Gülümsedim. Ben de patlamış mısırı ne kadar çok sevsem de normal halini sevmezdim. “Niye aptal aptal sırıtıyorsun?” diye sorduğunda gülümsediğimi görmüş olduğunu anladım.

“Hiç… Bir nedeni yok.”

“Beni izlemeyi bırak da bitir şunu hadi. Daha iki dilim yedin. Seni beklemeyeceğim.”

İşte bu sefer kelimelerinde şakası olmadığını biliyordum. Projenin iyiliği için ona ayak uydurmak benim için de daha az zahmetli olacaktı.

“Sen ne yapıyorsun?”

Peçeteyle dökülen kırıntıları toparlıyordum. “Kutuları çöpe atacağım?” dedim.

“Bırak ve çalış. Onlar atarlar.”

“Kimler atarlar?”

“Güneş, devam etmemiz gerekiyor. Saat sekiz oldu, gitmem gereken bir yer var.”

Ben, “Peki, peki, tamam,” dedikten yarım saat sonra neredeyse iki dosyalık ödevimiz hazırdı. Üç haftada bir, bir tanesini verecektik.

“Böylece her hafta seninle uğraşmayacağım. Bir süreliğine rahatım.”

Arkama yaslanıp keyifle masaya dizili kağıtlarda göz gezdiriyordum. “Aynen öyle, tam olarak anlaştığımız gibi.”

“Güzel.”

“Harika.”

“Çok iyi.”

“Muazzam.”

“Daha fazla uzatmayacağım.”

“İyi olur.”

Ayağa kalktı. “Toparlanabilir misin? Çıkmamız gerekiyor.” Ona ödevin çıktısını alıp almayacağımızı sordum. O konuyu halledeceğini söyledi. Alelacele kapıya yönelmiştik. Madem bu kadar önemli bir işi vardı, beni evime bırakmasına gerek yoktu. “Ben kendim gidebilirim,” dedim.

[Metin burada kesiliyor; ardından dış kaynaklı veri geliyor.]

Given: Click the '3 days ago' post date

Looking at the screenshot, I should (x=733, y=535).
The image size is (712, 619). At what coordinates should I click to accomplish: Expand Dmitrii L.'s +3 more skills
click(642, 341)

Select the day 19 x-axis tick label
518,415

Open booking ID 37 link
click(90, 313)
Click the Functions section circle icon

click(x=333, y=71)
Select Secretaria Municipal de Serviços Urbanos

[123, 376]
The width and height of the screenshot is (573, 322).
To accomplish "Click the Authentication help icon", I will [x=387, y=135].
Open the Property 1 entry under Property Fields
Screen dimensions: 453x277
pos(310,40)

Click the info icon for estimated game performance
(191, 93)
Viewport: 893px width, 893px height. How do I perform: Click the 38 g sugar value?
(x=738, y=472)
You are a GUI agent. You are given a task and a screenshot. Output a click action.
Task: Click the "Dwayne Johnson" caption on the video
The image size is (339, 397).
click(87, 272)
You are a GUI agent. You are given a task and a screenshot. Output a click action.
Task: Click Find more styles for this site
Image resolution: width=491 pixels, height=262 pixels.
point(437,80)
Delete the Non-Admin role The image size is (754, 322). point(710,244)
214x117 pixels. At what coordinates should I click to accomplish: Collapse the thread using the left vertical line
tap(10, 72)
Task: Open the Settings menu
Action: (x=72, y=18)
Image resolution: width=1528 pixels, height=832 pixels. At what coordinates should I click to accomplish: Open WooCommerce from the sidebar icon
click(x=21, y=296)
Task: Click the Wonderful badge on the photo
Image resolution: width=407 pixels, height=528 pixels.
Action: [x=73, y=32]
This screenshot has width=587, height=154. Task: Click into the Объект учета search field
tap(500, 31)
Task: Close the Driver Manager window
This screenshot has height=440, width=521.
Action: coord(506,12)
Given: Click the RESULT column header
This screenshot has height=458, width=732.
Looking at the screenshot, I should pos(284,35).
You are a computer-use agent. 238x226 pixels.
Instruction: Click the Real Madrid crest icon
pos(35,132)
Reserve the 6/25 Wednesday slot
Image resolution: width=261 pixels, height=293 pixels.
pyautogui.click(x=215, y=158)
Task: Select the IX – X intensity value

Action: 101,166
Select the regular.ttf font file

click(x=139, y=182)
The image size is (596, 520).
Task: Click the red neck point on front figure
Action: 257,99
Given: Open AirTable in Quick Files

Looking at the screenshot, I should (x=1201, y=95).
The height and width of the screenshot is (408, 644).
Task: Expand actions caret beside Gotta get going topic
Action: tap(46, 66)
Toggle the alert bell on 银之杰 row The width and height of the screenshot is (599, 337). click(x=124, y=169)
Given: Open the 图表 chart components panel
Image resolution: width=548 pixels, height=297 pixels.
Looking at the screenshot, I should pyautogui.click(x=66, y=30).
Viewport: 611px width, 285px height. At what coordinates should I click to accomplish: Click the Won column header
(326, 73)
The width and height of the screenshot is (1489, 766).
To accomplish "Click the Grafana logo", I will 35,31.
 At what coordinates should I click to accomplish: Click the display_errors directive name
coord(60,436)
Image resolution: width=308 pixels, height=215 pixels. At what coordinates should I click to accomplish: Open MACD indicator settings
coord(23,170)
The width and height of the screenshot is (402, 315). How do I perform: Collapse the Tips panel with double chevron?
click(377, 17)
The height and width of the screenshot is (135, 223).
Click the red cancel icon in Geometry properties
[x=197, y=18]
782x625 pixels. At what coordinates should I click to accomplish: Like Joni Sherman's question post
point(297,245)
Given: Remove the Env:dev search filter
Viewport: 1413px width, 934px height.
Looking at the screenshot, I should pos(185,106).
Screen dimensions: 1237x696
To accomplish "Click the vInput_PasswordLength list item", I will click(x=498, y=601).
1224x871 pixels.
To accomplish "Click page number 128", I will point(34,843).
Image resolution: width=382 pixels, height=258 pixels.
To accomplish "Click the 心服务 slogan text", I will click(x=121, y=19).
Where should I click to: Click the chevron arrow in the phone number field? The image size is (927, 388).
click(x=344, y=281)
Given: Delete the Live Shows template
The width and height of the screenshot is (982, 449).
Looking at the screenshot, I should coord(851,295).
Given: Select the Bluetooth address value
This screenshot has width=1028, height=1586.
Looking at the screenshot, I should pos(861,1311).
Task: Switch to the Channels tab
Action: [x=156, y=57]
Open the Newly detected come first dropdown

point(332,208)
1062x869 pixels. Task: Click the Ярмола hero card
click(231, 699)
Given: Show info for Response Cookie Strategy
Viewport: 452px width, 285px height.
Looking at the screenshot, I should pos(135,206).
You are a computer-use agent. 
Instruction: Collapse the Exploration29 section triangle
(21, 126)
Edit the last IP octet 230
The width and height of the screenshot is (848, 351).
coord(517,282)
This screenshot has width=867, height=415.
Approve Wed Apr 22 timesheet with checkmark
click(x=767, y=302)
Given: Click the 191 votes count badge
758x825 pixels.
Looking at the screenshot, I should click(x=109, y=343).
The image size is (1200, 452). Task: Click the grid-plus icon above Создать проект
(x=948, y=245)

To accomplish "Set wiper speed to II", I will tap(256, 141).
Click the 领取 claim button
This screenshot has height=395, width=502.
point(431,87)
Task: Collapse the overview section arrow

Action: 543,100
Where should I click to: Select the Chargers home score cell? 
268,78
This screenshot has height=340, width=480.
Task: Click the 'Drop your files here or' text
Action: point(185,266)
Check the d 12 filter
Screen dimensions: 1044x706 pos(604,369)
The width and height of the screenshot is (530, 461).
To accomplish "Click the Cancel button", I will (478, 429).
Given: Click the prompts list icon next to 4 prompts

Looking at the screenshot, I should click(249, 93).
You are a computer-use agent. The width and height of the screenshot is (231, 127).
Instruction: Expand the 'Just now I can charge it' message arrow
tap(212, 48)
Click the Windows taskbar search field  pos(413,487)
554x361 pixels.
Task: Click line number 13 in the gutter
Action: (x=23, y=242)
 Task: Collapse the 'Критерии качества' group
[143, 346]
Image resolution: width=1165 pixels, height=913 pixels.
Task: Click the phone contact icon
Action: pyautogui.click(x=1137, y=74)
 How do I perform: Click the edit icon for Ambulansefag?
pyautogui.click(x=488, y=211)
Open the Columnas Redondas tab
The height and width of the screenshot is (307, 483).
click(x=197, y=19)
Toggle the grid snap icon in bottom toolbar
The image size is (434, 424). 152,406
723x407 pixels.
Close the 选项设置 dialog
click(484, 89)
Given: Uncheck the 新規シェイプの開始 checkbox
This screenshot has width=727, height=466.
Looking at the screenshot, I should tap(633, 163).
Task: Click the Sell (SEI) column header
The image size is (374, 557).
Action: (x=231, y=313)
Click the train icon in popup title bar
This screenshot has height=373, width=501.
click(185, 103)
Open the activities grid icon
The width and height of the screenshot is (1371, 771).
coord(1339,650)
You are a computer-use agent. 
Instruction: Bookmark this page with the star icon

Cüzdanını, telefonunu ve anahtarlarını kontrol etti. “Her ne kadar hatırlatmak istemesem de kendin gittiğin günü gördüm. Gözümün morarmasına neden oldu. Benimle geliyorsun,” dedi.

“Bir kez olsun kibar ve nazik konuşamaz mısın? Mesela ‘Güneş seni bırakacağım, lütfen arabaya gelir misin?’ veya ‘Güneş, emniyet kemerini takar mısın?’ gibi?” dediğimde Demir cevap bile vermeden beni dışarı yönlendirdi ve kapıyı arkamızdan kilitledi. Arabadayken yine hiç konuşmuyordu. Arada telefonuna mesaj geliyordu ama bakmıyordu. Gözlerini yoldan ayırmıyordu. Çok ciddiydi. Nereye gideceğini merak ettirecek kadar sertti.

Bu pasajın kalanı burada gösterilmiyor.